Quote the following lines word for word, leaving out the pictures.

======== Provided information ========

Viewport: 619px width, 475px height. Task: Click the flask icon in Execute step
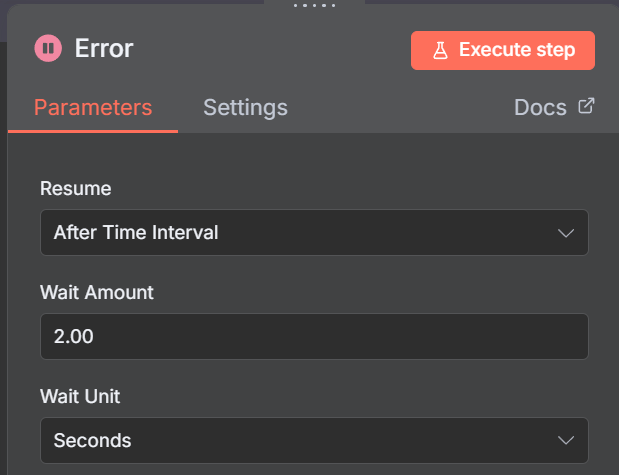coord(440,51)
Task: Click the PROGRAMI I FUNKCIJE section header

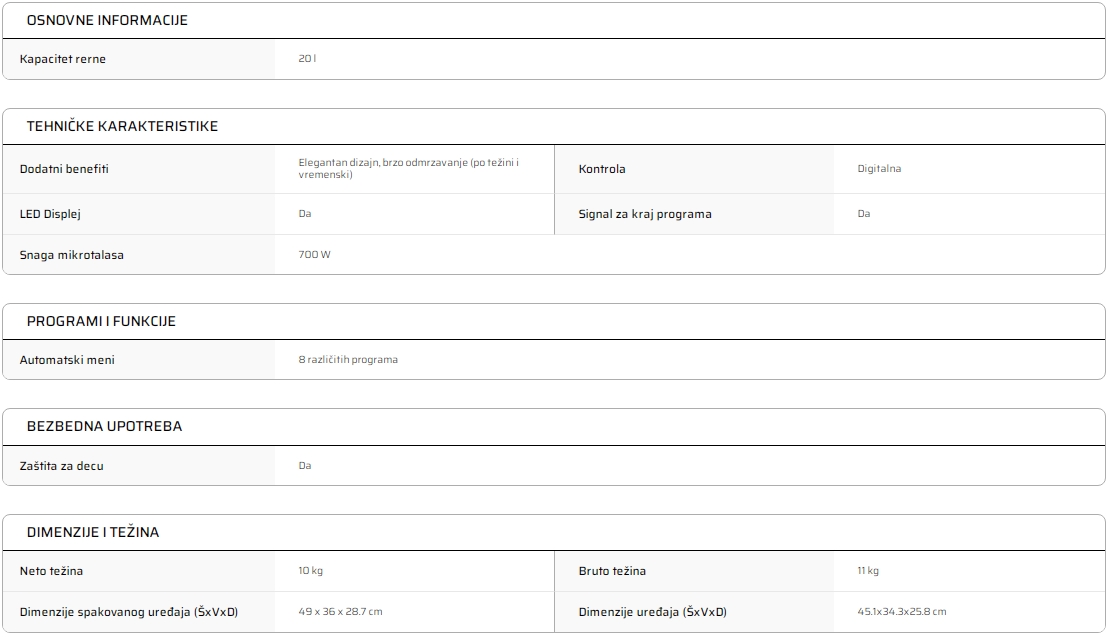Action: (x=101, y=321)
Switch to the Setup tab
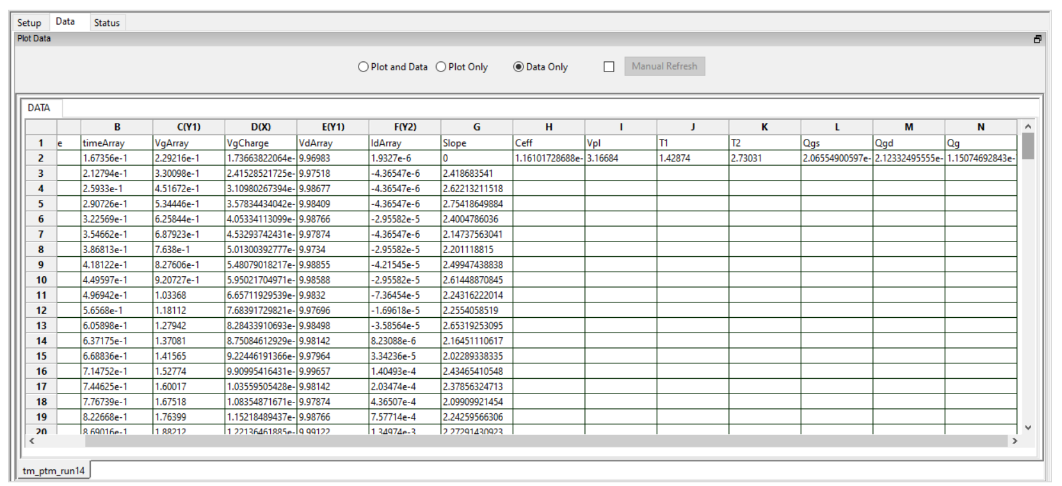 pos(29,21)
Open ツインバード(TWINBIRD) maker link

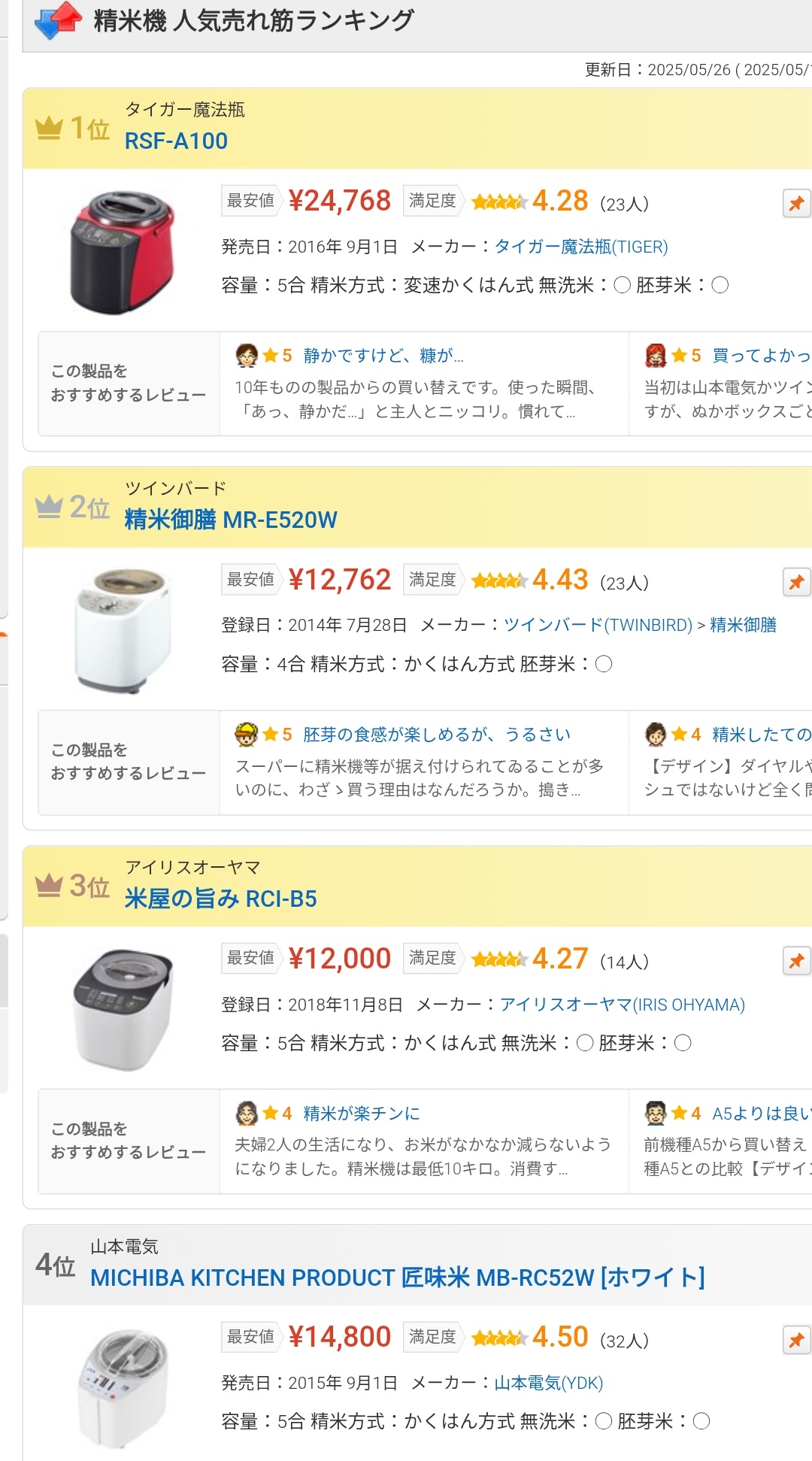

========

### Result of the exercise
Viewport: 619px width, 475px height. Task: Click the flask icon in Execute step
coord(440,51)
Task: Click the PROGRAMI I FUNKCIJE section header

Action: (x=101, y=321)
Switch to the Setup tab
 pos(29,21)
Open ツインバード(TWINBIRD) maker link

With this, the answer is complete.